I'm not being harsh, I just don't think you have any idea the damage you could cause.
Mouse


----------



## Dayhiker (Mar 5, 2011)

Since she is not on board with this I would drop it. This is risky to a relationship even where both partners are interested. It has the potential to draw you two closer together or blow up your marriage. It sounds like you've got a good thing there so why take a chance with it.


----------



## TwyztedChyck (Sep 11, 2010)

In my last marriage we tried swinging. We talked about it for months, toying with the idea, weighing the pros and cons, etc. Finally we decided to try it with some stipulations in place. Such as, we both had to agree on the partner choices, and if we couldn't agree on who we swung with, we didn't do it. We agreed to tell each other everything, no secrets. Neither of us have jealous personalties so that wasn't an issue. We went to a few swinger's parties, mingled, watched, etc. A little this, a little that. I worried sometimes mainly because the lifestyle was all we talked about or did anymore. My ex-h was uber-enthusiastic and it made me uncomfortable. I tried to talk to him about how I felt it was taking over our marriage instead of enhancing our marriage. But the mere hint of dropping the lifestyle and his whole demeanor changed. Looking back, this did a lot of damage to our marriage of 7 years at the time. Finally it came down to he could do his thing and I could do mine, no jealousy, no questions, as long as we spent time together regularly. Every now and then I noticed little signs that my husband was possibly crossing certain lines and getting emotionally involved. I found emails from women he was trying to arrange trysts with. They seemed to have an emotional/relationship connotation and I started asking him questions. He admitted he liked the lifestyle so much he actually was thinking about taking on more 'wives'. He admitted the 'wives' would be in on a relationship-basis not just sexual. I kept prodding with questions, he denied a whole lot, finally it came out that he was having an affair. He left me for her, they are still married after 6 yrs, and I remarried. Looking back, I can clearly see why love is more richly shared between two people. We are made to pair up. Yin and yang, etc. More power to those who embrace the lifestyle, but truthfully, it destroyed my marriage. (Sorry this all runs together, I'm on a phone I'm not familiar with and not sure how to paragraph)
_Posted via Mobile Device_


----------



## CallaLily (Jan 13, 2011)

I would say its something you really need to think about long and hard before you do anything. Its not for everyone. It can cause some serious problems in a marriage. I know of two different couples both who were hell bent on doing it. and yes they both were on the same page about it, but it wasn't what they thought and it caused major problems. I'm not saying it will in yours or that it does in all people's marriages but it is a risk.


----------



## trey69 (Dec 29, 2010)

She has clearly told you she didn't want to. BUT I see, that because you want some different sex with different people, this is why you are trying to convince her this is the thing to do. Most people who do want to sleep with others thats what they do, try to convince the other one this is a good thing. That's selfish. If you keep pushing this issues on her, YOU will be the one to ruin what you have, you wont even have to worry about the swinging possibly ruining it.


----------



## Mom6547 (Jul 13, 2010)

Former swinger female weighing in here. Rule #1, both all the way in. Or both OUT. Your wife is scared to risk a good thing. Love what you have.


----------



## greenpearl (Sep 3, 2010)

Flo,

I agree with your wife too. 

My husband and I have a wonderful marriage and we enjoy wonderful sex together. He is a curious creature, he likes to try new things. As long as it is between him and me, I will let him explore. But if there are other people involved, I say NO firmly. Same reason with your wife, I don't want to ruin what we have. Self-control ability is what we need. I don't care how amazing that kind of sex can be, it is not worthwhile to run the risk of ruining what we have. 

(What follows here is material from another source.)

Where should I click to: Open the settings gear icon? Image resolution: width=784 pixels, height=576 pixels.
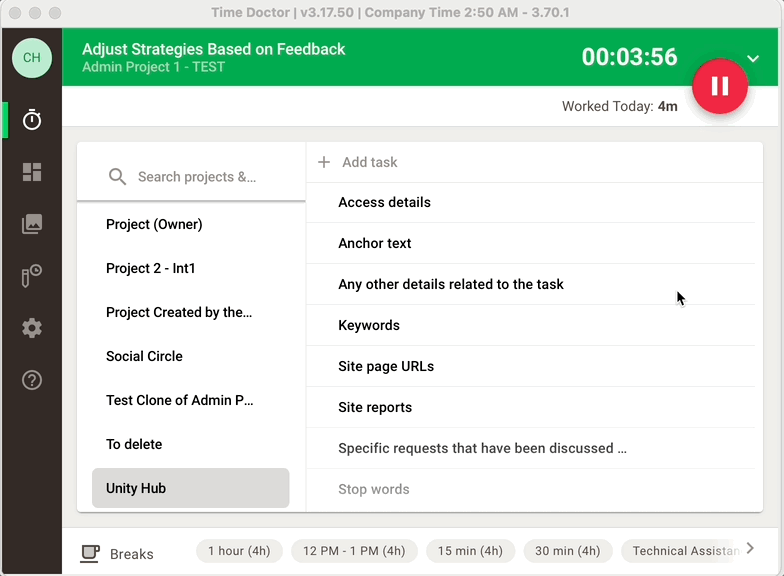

My husband doesn't mention this anymore. He is happy and content with what we have.


----------



## Jamison (Feb 10, 2011)

If its as wonderful as you say, then keep it between you both. No need to add others. There are other ways of adding spice to things without doing that.


----------



## debrajean (Dec 27, 2007)

I'm against it, I don't believe it enhances a marriage in any way. It only gives the other the opportunity to "legally cheat". When you commit to one another in marriage, you commit, you don't bring in a third party, to spice things up. Besides from what you've described your sex life sounds pretty spicy as it is. Did you ever consider the possibility that you might have a sex addiction?


----------



## Mom6547 (Jul 13, 2010)

debrajean said:


> I'm against it, I don't believe it enhances a marriage in any way.


The operative word here is CAN. But is sure as heck is not going to under duress.


----------



## paramore (Jan 11, 2011)

I would say no no no no no no, personal experience.


----------



## MissLayla1986 (Aug 27, 2010)

sounds like a bad idea. bringing other partners into the mix could have disastrous consequences, and doesn't have much of an upside. if you already have an outstanding sex life and your wife is happy with the way things are, then why mess with a good thing?


----------



## KathyGriffinFan (Apr 4, 2011)

Did I read ur post correctly that ur wife has tried swinging in the past, b4 she met u? If she has but is refusing 2 engage in it now, she is probably giving u a hint that it didnt end well b4 and doesnt wanna risk what u 2 have now 2gether.
_Posted via Mobile Device_


----------



## Flo1967 (Feb 9, 2011)

Thanks everyone


----------



## chillymorn (Aug 11, 2010)

put a swing in the back yard and you guys can hold hands and swing all night.

which most likley will lead to some nice bed shaking.


----------



## Jamison (Feb 10, 2011)

chillymorn said:


> put a swing in the back yard and you guys can hold hands and swing all night.
> 
> which most likley will lead to some nice bed shaking.


:smthumbup::iagree:


----------